• [EXERCISE GOAL] Copy out the passage on Somalia's elections word for word, from its title to its last sentence.

• [QUOTED PASSAGE]
Somalia Elections: Challenges & Prospects

Suhaib Abdul Rahman | 19 Aug 2021

The decision to postpone the parliamentary elections in Somalia, which were scheduled to be held on July 25, raised political and security concerns that an agreement between the opposition and the regime of President Mohamed Abdullahi Mohamed (known as Farmaajo) on May 27, 2021, could collapse. The agreement helped resolve an electoral crisis between the two parties who were close to getting embroiled in an all-out civil war. The agreement stipulated that the elections be held within 60 days, with Prime Minister Mohamed Hussein Roble taking a leading role in them, and reducing the powers of the outgoing president in the transitional phase, after the failed attempt to extend his term for an additional two years.

This paper sheds light on the political, security, and technical challenges facing the Somali electoral process, and the consequences of repeated delays. It also presents the possible scenarios for the electoral process and its outcome.

• [DATA EXTRACT]
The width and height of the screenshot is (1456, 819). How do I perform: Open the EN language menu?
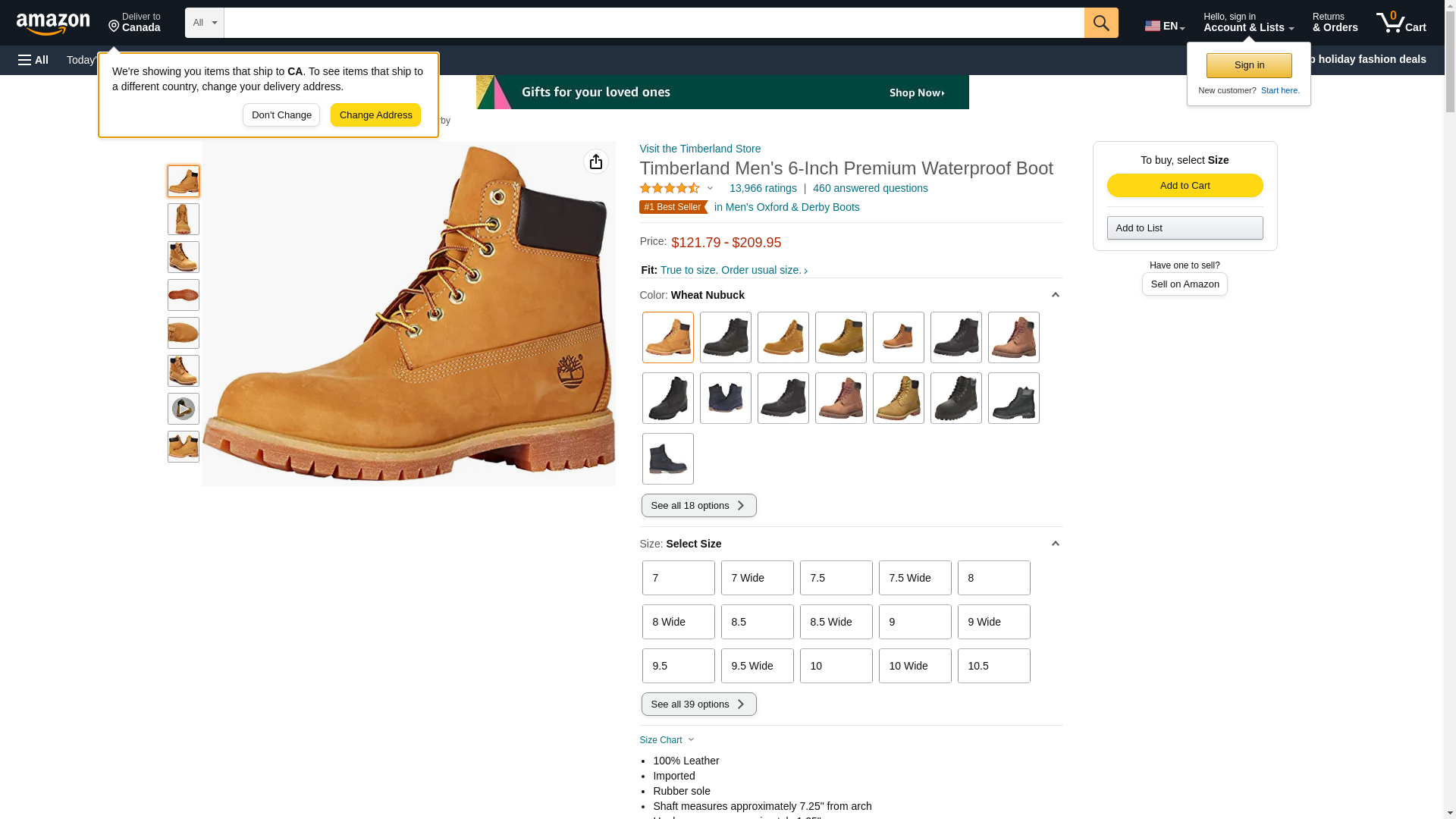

• [THE COMPLETED TASK]
Somalia Elections: Challenges & Prospects

Suhaib Abdul Rahman | 19 Aug 2021

The decision to postpone the parliamentary elections in Somalia, which were scheduled to be held on July 25, raised political and security concerns that an agreement between the opposition and the regime of President Mohamed Abdullahi Mohamed (known as Farmaajo) on May 27, 2021, could collapse. The agreement helped resolve an electoral crisis between the two parties who were close to getting embroiled in an all-out civil war. The agreement stipulated that the elections be held within 60 days, with Prime Minister Mohamed Hussein Roble taking a leading role in them, and reducing the powers of the outgoing president in the transitional phase, after the failed attempt to extend his term for an additional two years.

This paper sheds light on the political, security, and technical challenges facing the Somali electoral process, and the consequences of repeated delays. It also presents the possible scenarios for the electoral process and its outcome.